I went back in the tent, but after about an hour heard noise again. Oh yes, I had some salami inside one of my bicycle panniers a few meters away from the tent. It was properly wrapped inside two plastic bags and then packed in the pannier, but the smell was certainly strong enough for the fox to notice. Quite persistent was the fox - I took some photos using flash just meters away and it was still trying to get inside the pannier. Moving yet closer and making noise made it to run away.
Experienced trekkers are probably already trying to hide their smile behind their beard. It's common wisdom that food shouldn't be stored inside or right next to the tent. However, having mainly camped on campsites where it's convenient to gather all your gear as near to you as possible, or having been lucky when camping in the wild, it just didn't occur to me that time. I was glad it wasn't a wolf or a bear, but also happy that due to the mistake I got some nice pictures of the fox. :)
My next step was to carefully pack all the food and related items such as the trash bag and hang them up to tree branches as high as I could reach, away from the tent of course. The fox came still back at least once, but after not getting anything eventually gave up.
Besides the fox, I saw some impressive gorges and caves in the Apuseni mountains. More about them when I get my pictures sorted, which never seems to occur in a timely fashion. I've also been in two cities, first in Oradea right after the Hungarian border and now in Cluj-Napoca at the western edge of Transsylvania.
Riding through the Romanian countryside I'm clearly an odd sight, even more so than in Poland or Slovakia. On the roads shared by pedestrians, horse carriages, hens, ducks, dogs, cows and nowadays also an increasing number of cars, a touring cyclist doesn't exactly blend in the crowd. I've taken the habit of waving my hand and saying hello in the local language to the people standing next to the road and looking curiously at me.
Traffic on the main roads and in cities has been a bit wilder than in the previous countries I crossed, with the exception of Kaliningrad, where it was comparable. I need to pay attention, as it only takes one bad accident to end the whole trip, but I haven't found it too bad yet. Small roads have been fairly quiet. People have been friendly and I've liked it a lot this far. The only sad thing has been the large amount of trash carelessly thrown in the nature. Most of the young Romanians I've met mention it too, it seems to disturb many of them as well. Maybe that's an indication that it'll change in the future. I hope so, the country is too beautiful to be spoiled by trash and other pollution.
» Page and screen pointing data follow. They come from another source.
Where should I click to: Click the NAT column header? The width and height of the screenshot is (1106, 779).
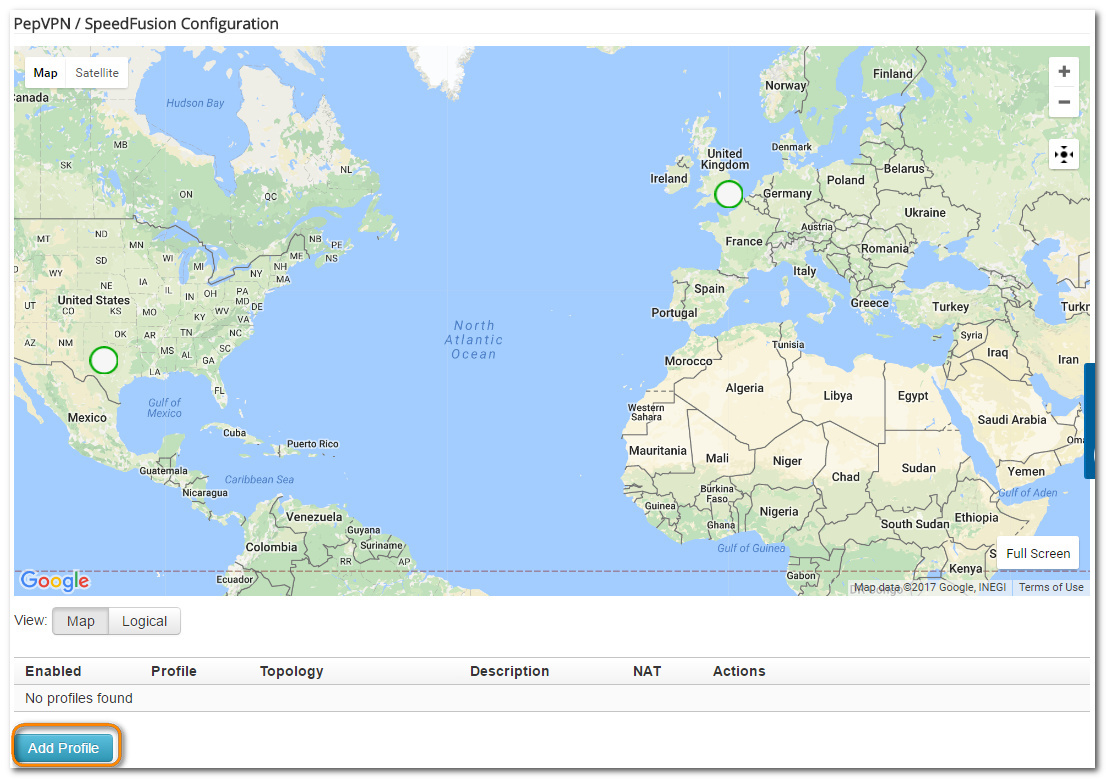click(647, 671)
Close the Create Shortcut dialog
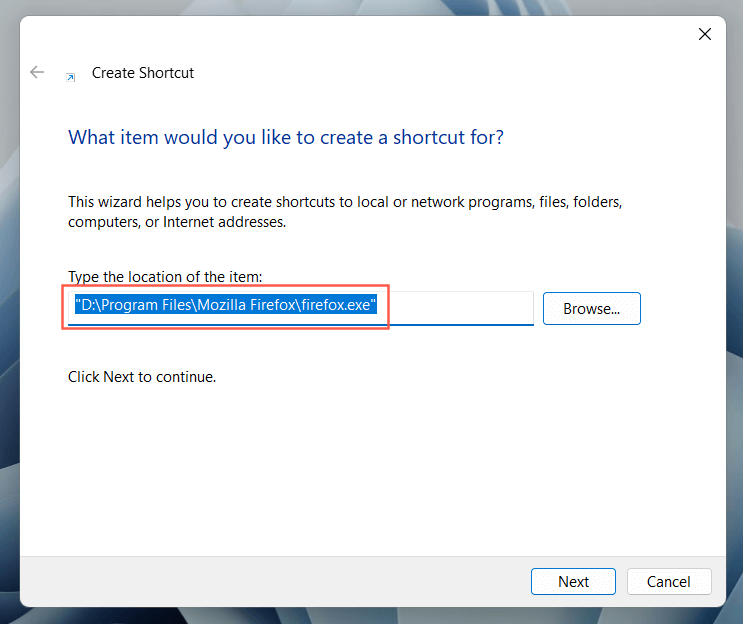743x624 pixels. 705,34
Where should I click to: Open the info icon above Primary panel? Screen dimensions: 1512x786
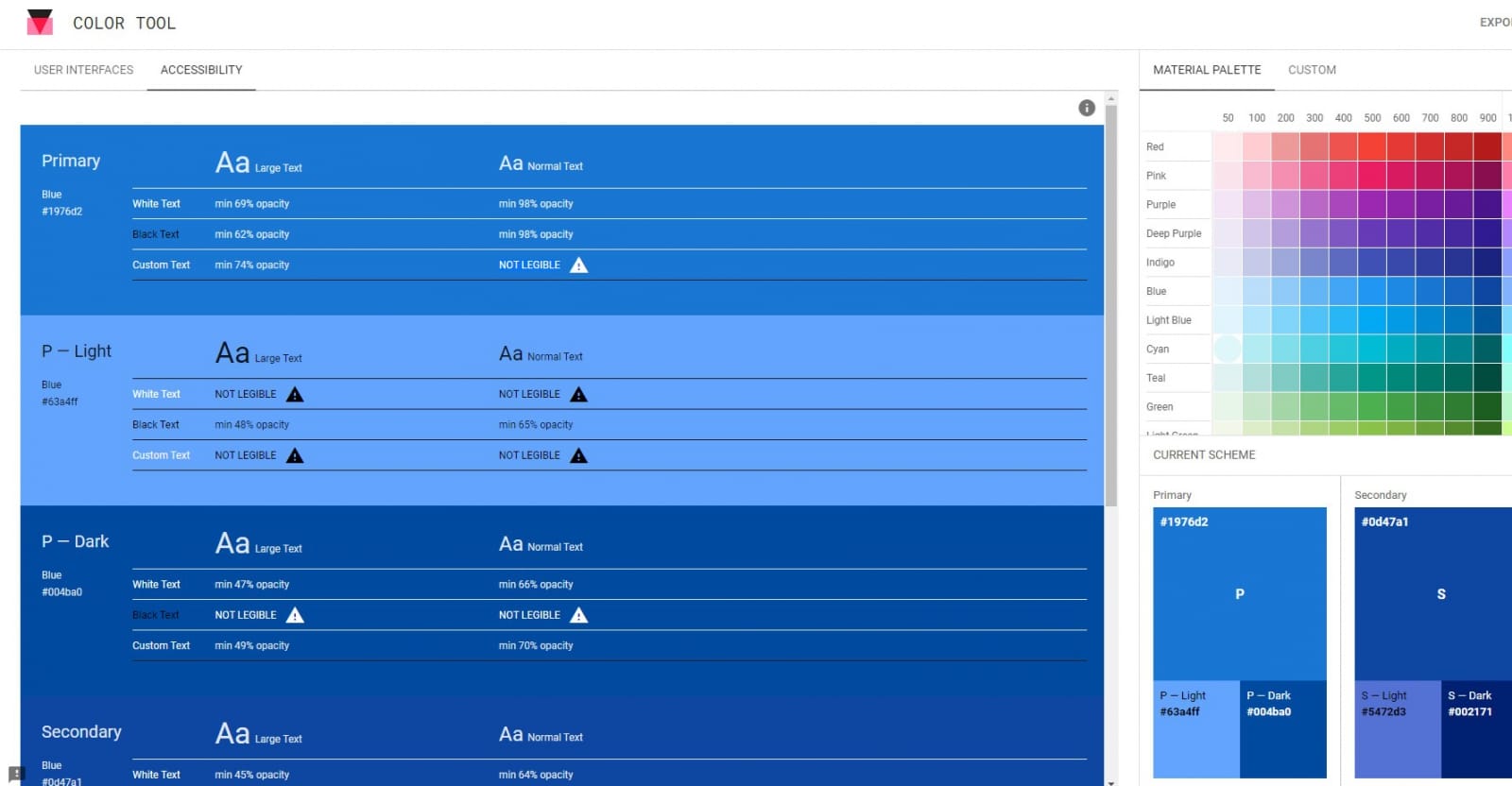tap(1087, 108)
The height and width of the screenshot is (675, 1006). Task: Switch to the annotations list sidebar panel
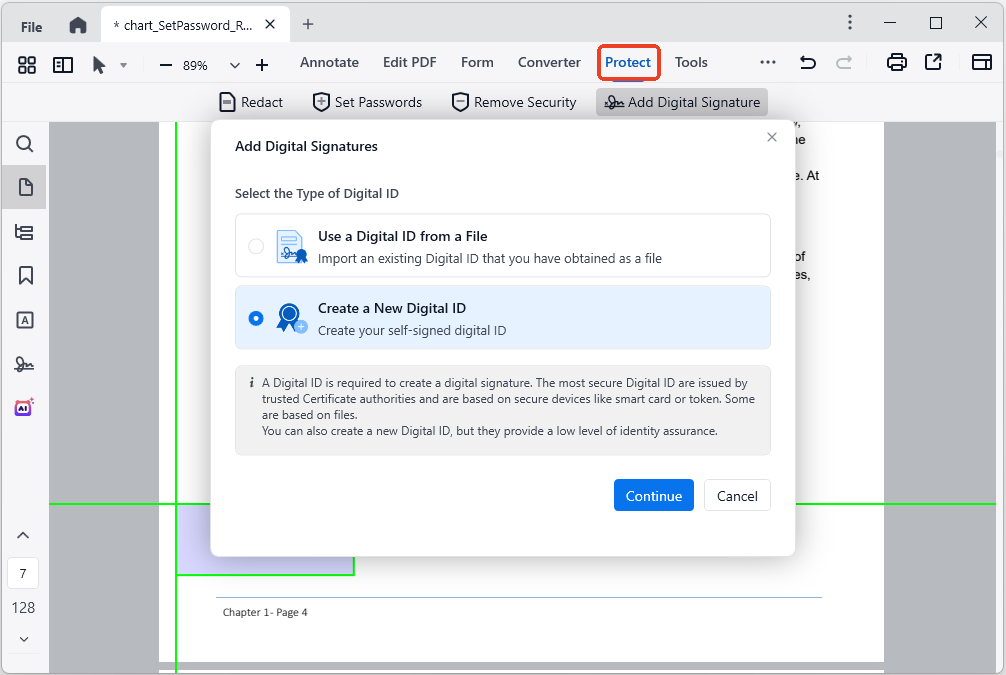24,231
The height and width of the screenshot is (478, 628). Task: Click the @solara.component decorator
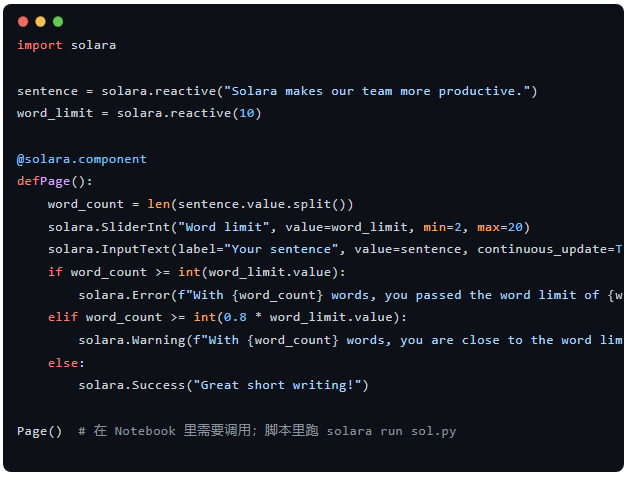pyautogui.click(x=81, y=159)
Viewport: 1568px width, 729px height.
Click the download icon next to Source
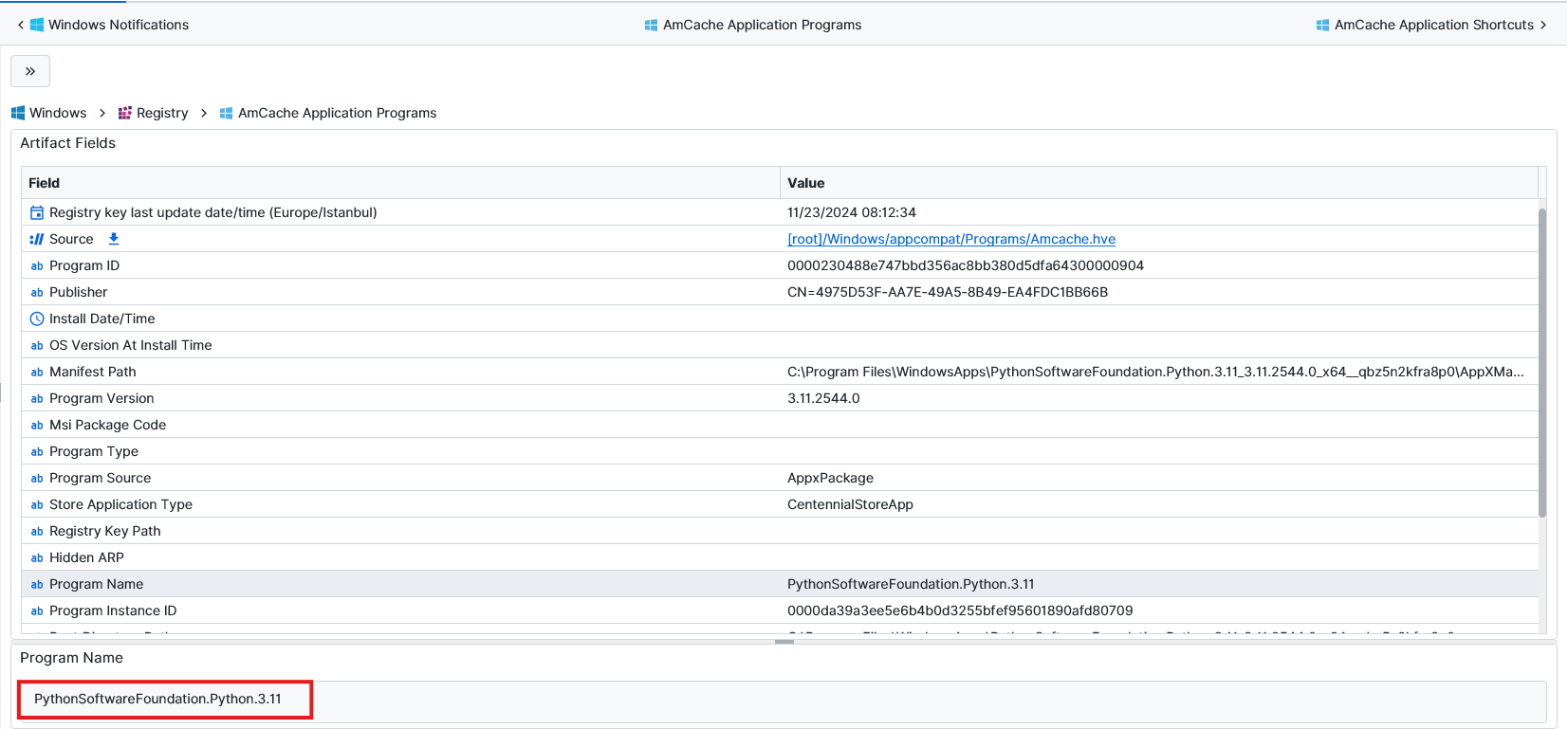[x=114, y=239]
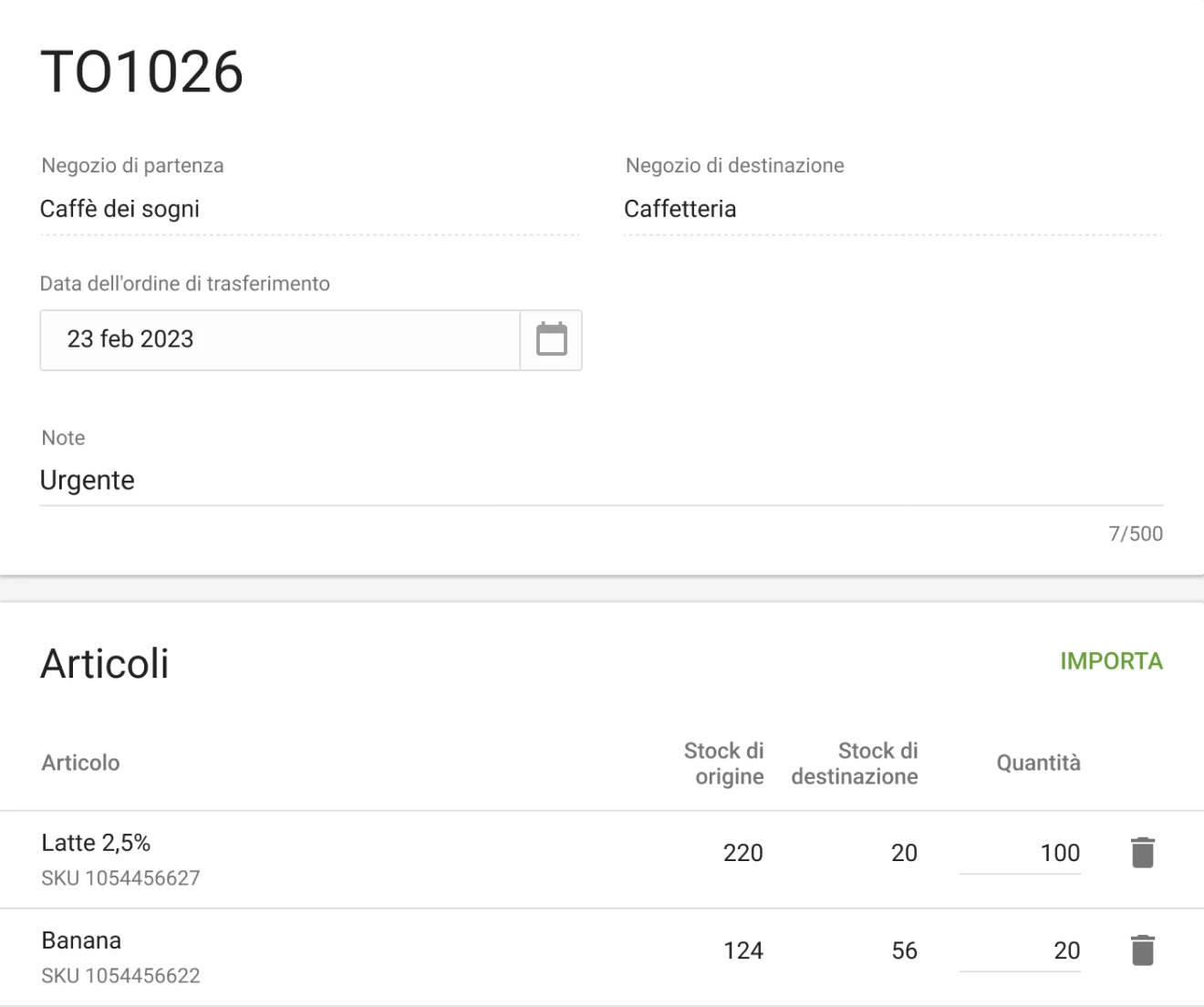Click SKU 1054456622 under Banana
The height and width of the screenshot is (1007, 1204).
(x=120, y=975)
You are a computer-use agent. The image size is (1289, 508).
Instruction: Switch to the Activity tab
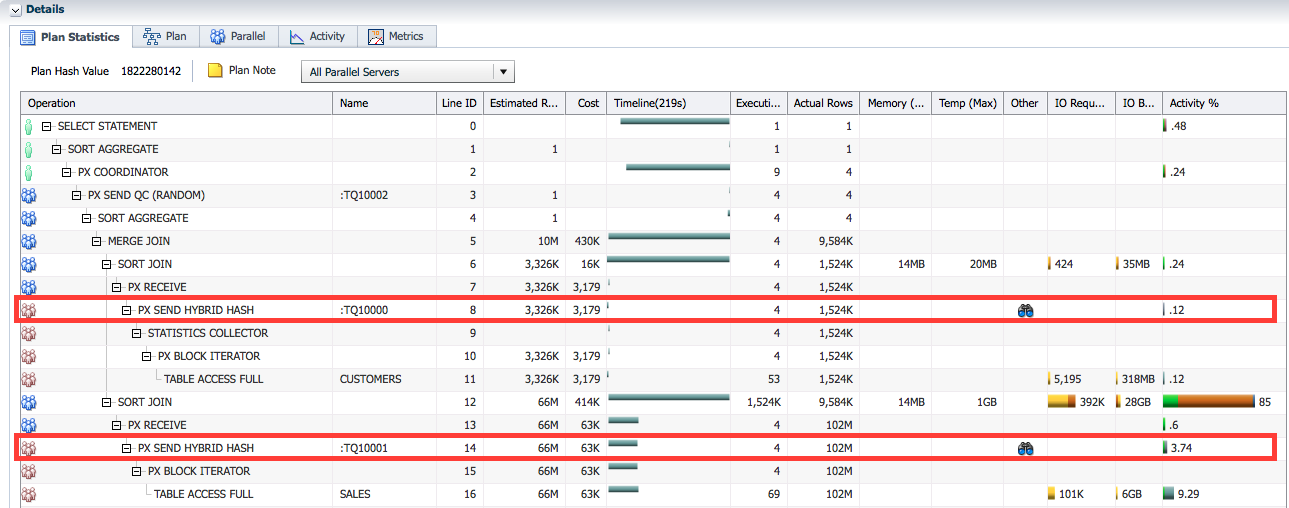[317, 36]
Memories from North-Eastern Hungary
Posted: 2006-09-06 02:01:15, Categories: Travel, Hungary, Cycling, 186 words (permalink)I spent the last eight days cycling through the North-Eastern Hungary, stopping in a few places. The landscape was hilly in Eger and Miskolc, and then turned into great plains when continuing towards Debrecen. Here are a few nice memories from the area, this time written only as short notes:
- Climbing up the very narrow stairs to the top of the minaret and tasting local wines in Eger
- Enjoying delicious pörkölt (a meat stew) in Sajoszentpeter (near Miskolc) at the home of Gabi, a friend from the Hospitality Club
- Looking down to the green Bükk plateau from the Tar-kö peak in the Bükk national park
- Listening to the wind while camping wild by the Tisza river
- Watching snakes wiggle on the ground and cranes fly across the sky in the Hortobagyi national park
- Meeting the Balogh family in Bocskaikert
- Taking a peek inside the impressive university main building in Debrecen
Tomorrow (or actually today, as it's already past midnight) I plan to reach Oradea in Romania. From there I'll continue towards the mountains again. New country, new adventures coming up.